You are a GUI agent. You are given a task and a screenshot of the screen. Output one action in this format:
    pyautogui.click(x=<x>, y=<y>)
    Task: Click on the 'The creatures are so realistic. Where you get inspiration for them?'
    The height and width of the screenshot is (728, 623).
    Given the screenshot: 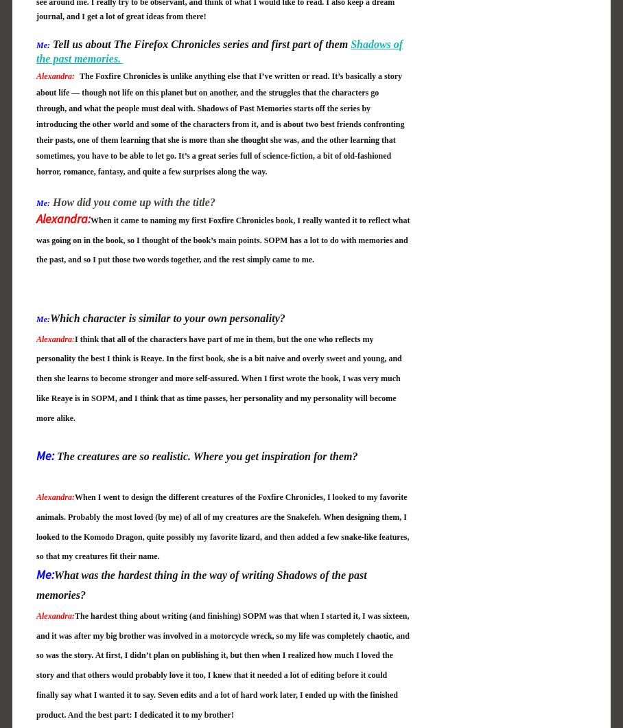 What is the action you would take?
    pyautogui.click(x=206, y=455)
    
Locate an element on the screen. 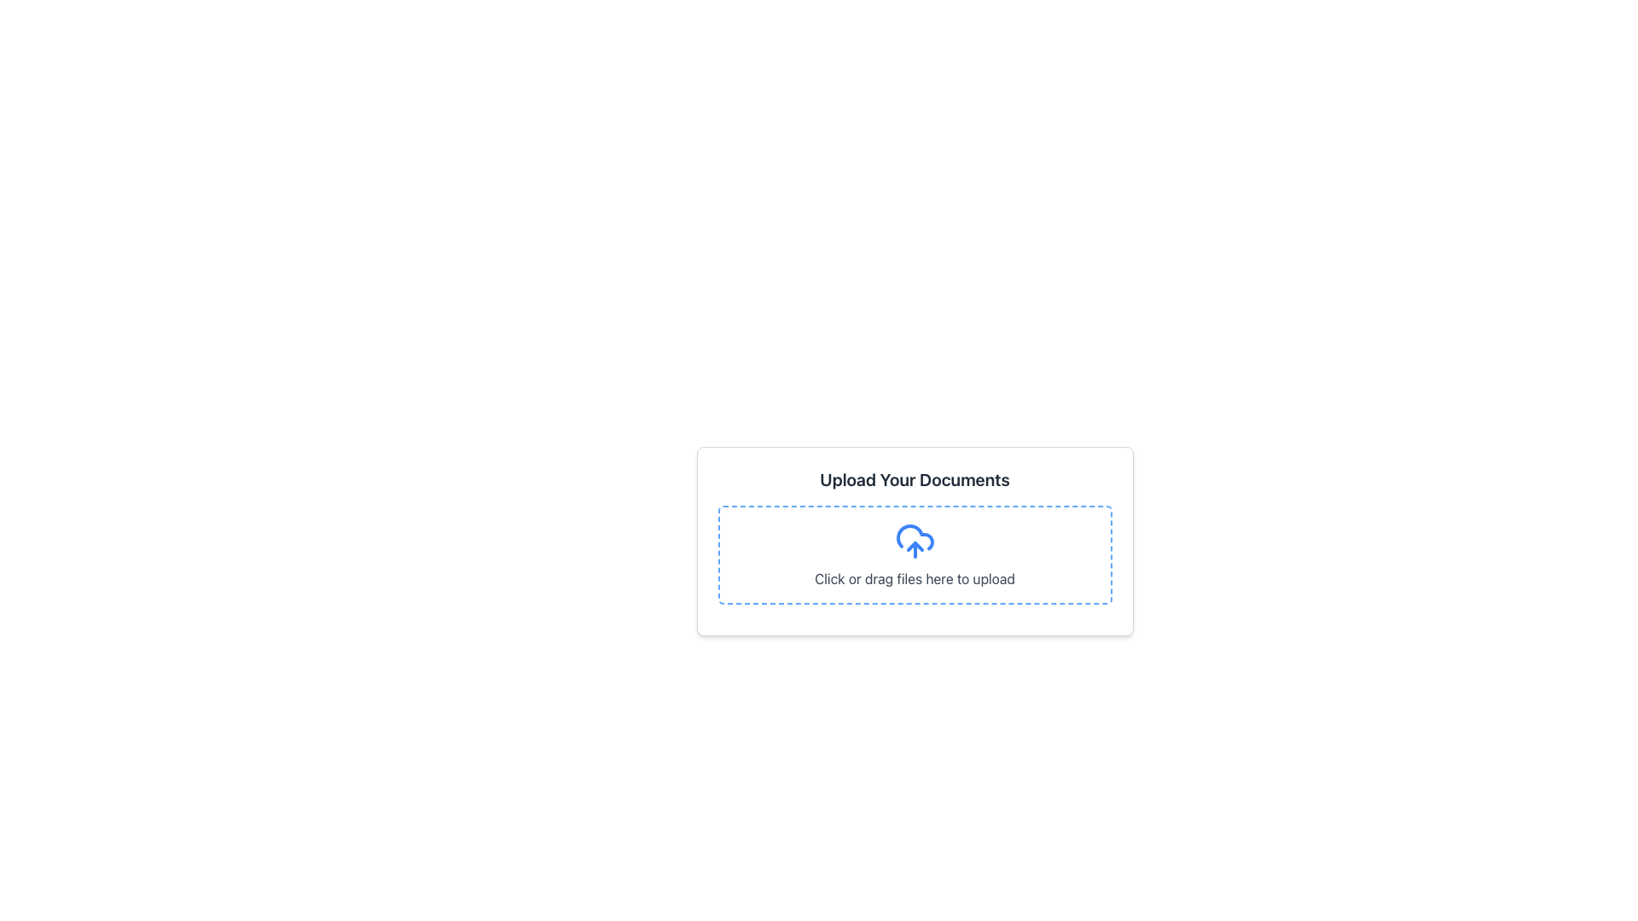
--------------------------------
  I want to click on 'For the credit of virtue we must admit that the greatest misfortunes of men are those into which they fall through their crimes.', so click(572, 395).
--------------------------------
EXERCISE AIM:
Please recast the part of the records above that opens with the line containing "You are a GUI" and closes with the line containing "The height and" as a Markdown table with the columns Row and Text, numbering each line and leaving out blank lines.

RESPONSE TO THE EXERCISE:
| Row | Text |
|---|---|
| 1 | You are a GUI agent. You are given a task and a screenshot of the screen. Output one action in this format: |
| 2 |     pyautogui.click(x=<x>, y=<y>) |
| 3 |     Task: Click on the 'The creatures are so realistic. Where you get inspiration for them?' |
| 4 |     The height and width of the screenshot is (728, 623). |